**** DATASET RECORDS

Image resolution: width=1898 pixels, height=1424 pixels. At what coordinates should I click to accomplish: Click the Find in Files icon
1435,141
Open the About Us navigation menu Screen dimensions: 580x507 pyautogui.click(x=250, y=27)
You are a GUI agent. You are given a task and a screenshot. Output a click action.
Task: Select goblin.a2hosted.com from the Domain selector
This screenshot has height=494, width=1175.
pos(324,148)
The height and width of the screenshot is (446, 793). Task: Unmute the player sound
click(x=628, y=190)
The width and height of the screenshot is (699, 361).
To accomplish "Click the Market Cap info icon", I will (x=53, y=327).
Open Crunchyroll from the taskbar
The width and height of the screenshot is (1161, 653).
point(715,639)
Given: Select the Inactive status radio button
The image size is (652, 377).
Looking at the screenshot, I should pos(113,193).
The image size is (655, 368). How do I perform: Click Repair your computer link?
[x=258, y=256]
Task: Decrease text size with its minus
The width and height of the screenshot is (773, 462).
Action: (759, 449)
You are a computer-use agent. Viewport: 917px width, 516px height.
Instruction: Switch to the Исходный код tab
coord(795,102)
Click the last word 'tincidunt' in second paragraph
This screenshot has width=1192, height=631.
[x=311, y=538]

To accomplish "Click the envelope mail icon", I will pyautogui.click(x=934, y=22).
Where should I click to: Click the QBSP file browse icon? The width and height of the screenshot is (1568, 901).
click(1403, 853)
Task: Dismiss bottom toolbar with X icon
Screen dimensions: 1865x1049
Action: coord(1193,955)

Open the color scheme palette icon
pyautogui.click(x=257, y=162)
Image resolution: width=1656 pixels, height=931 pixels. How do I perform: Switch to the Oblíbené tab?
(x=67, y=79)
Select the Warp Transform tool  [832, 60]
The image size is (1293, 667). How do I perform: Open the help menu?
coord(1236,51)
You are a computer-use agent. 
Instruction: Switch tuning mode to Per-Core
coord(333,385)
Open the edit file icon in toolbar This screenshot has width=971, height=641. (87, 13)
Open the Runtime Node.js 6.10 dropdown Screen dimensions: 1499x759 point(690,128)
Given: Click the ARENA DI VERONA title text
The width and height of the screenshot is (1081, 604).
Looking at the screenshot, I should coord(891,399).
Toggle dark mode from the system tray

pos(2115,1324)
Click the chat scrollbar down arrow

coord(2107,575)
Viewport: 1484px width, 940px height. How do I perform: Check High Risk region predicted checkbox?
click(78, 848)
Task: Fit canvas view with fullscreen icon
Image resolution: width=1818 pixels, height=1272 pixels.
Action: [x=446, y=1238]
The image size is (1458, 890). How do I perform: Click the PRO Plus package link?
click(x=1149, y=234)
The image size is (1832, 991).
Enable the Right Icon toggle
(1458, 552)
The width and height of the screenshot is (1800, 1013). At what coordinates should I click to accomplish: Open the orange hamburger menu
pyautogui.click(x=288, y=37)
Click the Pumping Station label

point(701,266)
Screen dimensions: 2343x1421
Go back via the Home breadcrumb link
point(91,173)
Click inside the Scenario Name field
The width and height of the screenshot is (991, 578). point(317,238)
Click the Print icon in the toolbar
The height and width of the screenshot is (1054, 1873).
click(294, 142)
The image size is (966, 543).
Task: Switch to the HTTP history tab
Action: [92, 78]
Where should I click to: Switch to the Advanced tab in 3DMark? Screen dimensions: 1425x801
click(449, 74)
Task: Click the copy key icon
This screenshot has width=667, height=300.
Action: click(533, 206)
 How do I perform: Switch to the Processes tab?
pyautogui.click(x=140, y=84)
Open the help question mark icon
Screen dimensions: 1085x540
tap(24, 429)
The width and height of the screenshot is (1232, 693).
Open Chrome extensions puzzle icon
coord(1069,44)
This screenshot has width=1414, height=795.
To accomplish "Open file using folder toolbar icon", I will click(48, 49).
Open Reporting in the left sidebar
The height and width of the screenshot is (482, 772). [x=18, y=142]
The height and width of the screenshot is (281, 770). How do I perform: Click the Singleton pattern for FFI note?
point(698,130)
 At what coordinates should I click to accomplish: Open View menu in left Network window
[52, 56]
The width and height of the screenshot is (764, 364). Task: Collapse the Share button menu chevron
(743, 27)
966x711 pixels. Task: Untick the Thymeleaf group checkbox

********

| TRY IT |
Repeat the data in its entirety, word for word.

| ANSWER FOR THE TASK |
Image resolution: width=1898 pixels, height=1424 pixels. At what coordinates should I click to accomplish: Click the Find in Files icon
1435,141
Open the About Us navigation menu Screen dimensions: 580x507 pyautogui.click(x=250, y=27)
You are a GUI agent. You are given a task and a screenshot. Output a click action.
Task: Select goblin.a2hosted.com from the Domain selector
This screenshot has height=494, width=1175.
pos(324,148)
The height and width of the screenshot is (446, 793). Task: Unmute the player sound
click(x=628, y=190)
The width and height of the screenshot is (699, 361).
To accomplish "Click the Market Cap info icon", I will (x=53, y=327).
Open Crunchyroll from the taskbar
The width and height of the screenshot is (1161, 653).
point(715,639)
Given: Select the Inactive status radio button
The image size is (652, 377).
Looking at the screenshot, I should pos(113,193).
The image size is (655, 368). How do I perform: Click Repair your computer link?
[x=258, y=256]
Task: Decrease text size with its minus
The width and height of the screenshot is (773, 462).
Action: (759, 449)
You are a computer-use agent. Viewport: 917px width, 516px height.
Instruction: Switch to the Исходный код tab
coord(795,102)
Click the last word 'tincidunt' in second paragraph
This screenshot has width=1192, height=631.
[x=311, y=538]

To accomplish "Click the envelope mail icon", I will pyautogui.click(x=934, y=22).
Where should I click to: Click the QBSP file browse icon? The width and height of the screenshot is (1568, 901).
click(1403, 853)
Task: Dismiss bottom toolbar with X icon
Screen dimensions: 1865x1049
Action: coord(1193,955)

Open the color scheme palette icon
pyautogui.click(x=257, y=162)
Image resolution: width=1656 pixels, height=931 pixels. How do I perform: Switch to the Oblíbené tab?
(x=67, y=79)
Select the Warp Transform tool  [832, 60]
The image size is (1293, 667). How do I perform: Open the help menu?
coord(1236,51)
You are a computer-use agent. 
Instruction: Switch tuning mode to Per-Core
coord(333,385)
Open the edit file icon in toolbar This screenshot has width=971, height=641. (87, 13)
Open the Runtime Node.js 6.10 dropdown Screen dimensions: 1499x759 point(690,128)
Given: Click the ARENA DI VERONA title text
The width and height of the screenshot is (1081, 604).
Looking at the screenshot, I should coord(891,399).
Toggle dark mode from the system tray

pos(2115,1324)
Click the chat scrollbar down arrow

coord(2107,575)
Viewport: 1484px width, 940px height. How do I perform: Check High Risk region predicted checkbox?
click(78, 848)
Task: Fit canvas view with fullscreen icon
Image resolution: width=1818 pixels, height=1272 pixels.
Action: [x=446, y=1238]
The image size is (1458, 890). How do I perform: Click the PRO Plus package link?
click(x=1149, y=234)
The image size is (1832, 991).
Enable the Right Icon toggle
(1458, 552)
The width and height of the screenshot is (1800, 1013). At what coordinates should I click to accomplish: Open the orange hamburger menu
pyautogui.click(x=288, y=37)
Click the Pumping Station label

point(701,266)
Screen dimensions: 2343x1421
Go back via the Home breadcrumb link
point(91,173)
Click inside the Scenario Name field
The width and height of the screenshot is (991, 578). point(317,238)
Click the Print icon in the toolbar
The height and width of the screenshot is (1054, 1873).
click(294, 142)
The image size is (966, 543).
Task: Switch to the HTTP history tab
Action: [92, 78]
Where should I click to: Switch to the Advanced tab in 3DMark? Screen dimensions: 1425x801
click(449, 74)
Task: Click the copy key icon
This screenshot has width=667, height=300.
Action: click(533, 206)
 How do I perform: Switch to the Processes tab?
pyautogui.click(x=140, y=84)
Open the help question mark icon
Screen dimensions: 1085x540
tap(24, 429)
The width and height of the screenshot is (1232, 693).
Open Chrome extensions puzzle icon
coord(1069,44)
This screenshot has width=1414, height=795.
To accomplish "Open file using folder toolbar icon", I will click(48, 49).
Open Reporting in the left sidebar
The height and width of the screenshot is (482, 772). [x=18, y=142]
The height and width of the screenshot is (281, 770). How do I perform: Click the Singleton pattern for FFI note?
point(698,130)
 At what coordinates should I click to accomplish: Open View menu in left Network window
[52, 56]
The width and height of the screenshot is (764, 364). Task: Collapse the Share button menu chevron
(743, 27)
966x711 pixels. Task: Untick the Thymeleaf group checkbox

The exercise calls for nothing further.